Em “O Humor É Coisa Séria” (ed. Arquipélago Editorial, 2014), o médico, psicanalista e escritor Abrão Slavutzky apresenta ótima e sucinta explicação sobre o fenômeno. A seguir:
“O humor incomoda o poder, desafia todas as formas de autoritarismo, como ocorreu durante a Inquisição Portuguesa no Brasil Colônia. O comediógrafo Antonio José, o Judeu, foi enviado a Portugal, onde terminou morto. Na década de 1930, o humorista Barão de Itararé foi preso muitas vezes e colocou um cartaz na redação de A Manhã, preocupado com a polícia: ‘Entre sem bater’. E a ditadura brasileira de 1964 prendeu e perseguiu a oposição, como os jornalistas de O Pasquim. Tanto no Brasil como no exterior, com o nazismo, estalinismo e as ditaduras em geral, os humoristas foram ameaçados, presos e até mortos. A rebeldia do humor apavora os fanatismos.
O humor tem uma ética que elimina toda forma de hierarquia, seja ela econômica, política ou religiosa. Uma ética em que os ricos podem revelar-se pobres de espírito, pouco espirituosos.

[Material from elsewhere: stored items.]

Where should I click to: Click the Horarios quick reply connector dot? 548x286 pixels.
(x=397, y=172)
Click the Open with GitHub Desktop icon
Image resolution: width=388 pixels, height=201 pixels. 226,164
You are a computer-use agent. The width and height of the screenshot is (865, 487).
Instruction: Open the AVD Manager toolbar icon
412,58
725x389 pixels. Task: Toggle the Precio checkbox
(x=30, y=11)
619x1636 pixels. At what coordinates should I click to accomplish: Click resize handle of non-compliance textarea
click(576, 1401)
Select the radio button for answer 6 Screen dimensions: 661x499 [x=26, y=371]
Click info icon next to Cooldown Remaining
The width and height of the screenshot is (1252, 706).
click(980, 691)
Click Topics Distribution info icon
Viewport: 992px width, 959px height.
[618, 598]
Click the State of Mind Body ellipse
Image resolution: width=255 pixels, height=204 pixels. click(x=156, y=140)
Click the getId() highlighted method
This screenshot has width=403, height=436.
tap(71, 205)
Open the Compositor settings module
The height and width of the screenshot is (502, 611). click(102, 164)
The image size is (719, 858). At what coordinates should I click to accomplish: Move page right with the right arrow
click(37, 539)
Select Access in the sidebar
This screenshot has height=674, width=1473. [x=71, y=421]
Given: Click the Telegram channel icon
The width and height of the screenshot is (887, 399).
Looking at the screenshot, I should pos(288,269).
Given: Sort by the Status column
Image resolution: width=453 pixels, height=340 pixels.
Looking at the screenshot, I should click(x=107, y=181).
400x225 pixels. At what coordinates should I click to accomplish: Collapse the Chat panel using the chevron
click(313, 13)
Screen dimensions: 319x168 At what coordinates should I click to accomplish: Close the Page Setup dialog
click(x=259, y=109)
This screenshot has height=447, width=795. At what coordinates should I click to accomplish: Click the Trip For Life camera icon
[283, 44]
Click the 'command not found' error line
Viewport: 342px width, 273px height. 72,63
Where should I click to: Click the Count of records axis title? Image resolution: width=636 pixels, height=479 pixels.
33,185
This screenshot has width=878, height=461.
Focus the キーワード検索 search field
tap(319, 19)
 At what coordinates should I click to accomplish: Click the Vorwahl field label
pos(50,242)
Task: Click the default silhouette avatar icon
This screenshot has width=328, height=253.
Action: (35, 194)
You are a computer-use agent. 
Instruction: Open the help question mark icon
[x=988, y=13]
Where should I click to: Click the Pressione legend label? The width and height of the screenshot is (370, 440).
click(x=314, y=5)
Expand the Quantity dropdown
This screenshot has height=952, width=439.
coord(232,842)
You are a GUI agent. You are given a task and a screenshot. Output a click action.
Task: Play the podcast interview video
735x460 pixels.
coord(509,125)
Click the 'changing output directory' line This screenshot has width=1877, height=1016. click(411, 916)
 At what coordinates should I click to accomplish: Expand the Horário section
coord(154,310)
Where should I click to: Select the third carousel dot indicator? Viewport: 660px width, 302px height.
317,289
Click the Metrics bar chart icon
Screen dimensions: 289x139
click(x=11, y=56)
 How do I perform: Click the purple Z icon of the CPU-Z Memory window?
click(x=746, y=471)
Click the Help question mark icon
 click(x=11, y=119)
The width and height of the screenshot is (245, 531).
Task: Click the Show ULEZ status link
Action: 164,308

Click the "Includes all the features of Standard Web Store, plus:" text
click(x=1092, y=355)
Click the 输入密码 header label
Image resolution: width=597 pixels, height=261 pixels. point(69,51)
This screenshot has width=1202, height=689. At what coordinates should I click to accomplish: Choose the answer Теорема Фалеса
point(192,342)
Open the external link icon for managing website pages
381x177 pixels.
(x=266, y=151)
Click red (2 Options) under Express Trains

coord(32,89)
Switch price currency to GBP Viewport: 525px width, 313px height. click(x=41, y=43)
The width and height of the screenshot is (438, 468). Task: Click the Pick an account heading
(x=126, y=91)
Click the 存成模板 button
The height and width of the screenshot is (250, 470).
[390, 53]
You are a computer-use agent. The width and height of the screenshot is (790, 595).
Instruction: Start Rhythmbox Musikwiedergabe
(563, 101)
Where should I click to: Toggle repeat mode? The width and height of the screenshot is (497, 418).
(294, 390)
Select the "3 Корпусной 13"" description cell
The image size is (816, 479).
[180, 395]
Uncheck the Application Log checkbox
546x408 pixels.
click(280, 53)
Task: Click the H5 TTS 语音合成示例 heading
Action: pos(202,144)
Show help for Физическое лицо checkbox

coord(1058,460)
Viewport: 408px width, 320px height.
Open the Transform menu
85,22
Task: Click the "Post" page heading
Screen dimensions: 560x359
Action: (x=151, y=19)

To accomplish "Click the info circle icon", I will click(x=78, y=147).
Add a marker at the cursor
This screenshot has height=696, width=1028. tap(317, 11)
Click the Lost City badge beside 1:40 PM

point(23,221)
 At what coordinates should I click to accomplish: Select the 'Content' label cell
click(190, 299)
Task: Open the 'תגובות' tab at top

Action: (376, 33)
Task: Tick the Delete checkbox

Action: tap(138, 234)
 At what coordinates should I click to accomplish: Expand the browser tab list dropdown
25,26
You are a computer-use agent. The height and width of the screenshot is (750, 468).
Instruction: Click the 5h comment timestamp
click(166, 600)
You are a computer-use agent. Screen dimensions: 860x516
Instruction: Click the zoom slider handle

Uma ética que suporta o inevitável, pois nem sempre se vence o destino. A ética do humor questiona as verdades, não se deixa empolgar e segue, em alguma medida, a Dom Quixote, que sorri diante dos fracassos. Por isso o Supereu do bem-humorado é benigno e não sádico e severo, goza da perfeição, tolera as falhas e até ri delas. A pessoa pode assim manter seu amor-próprio até mesmo nas situações de fracasso. A ética do humor se diverte com as ilusões e não entra em pânico, nem diante da morte, afirmando seu poder erótico diante das adversidades.”
Conclui-se que, além de questionar verdades absolutas, ao não ser sádico, porém tolerante; ao instigar o riso e não o ódio, o humor tem mesmo muita razão para incomodar o autoritarismo – daí porque o “mito” do Terceiro Reich não admitia piadinha e tampouco brincava em serviço, sobretudo quando se tratava de exterminar a democracia e os inimigos imaginários.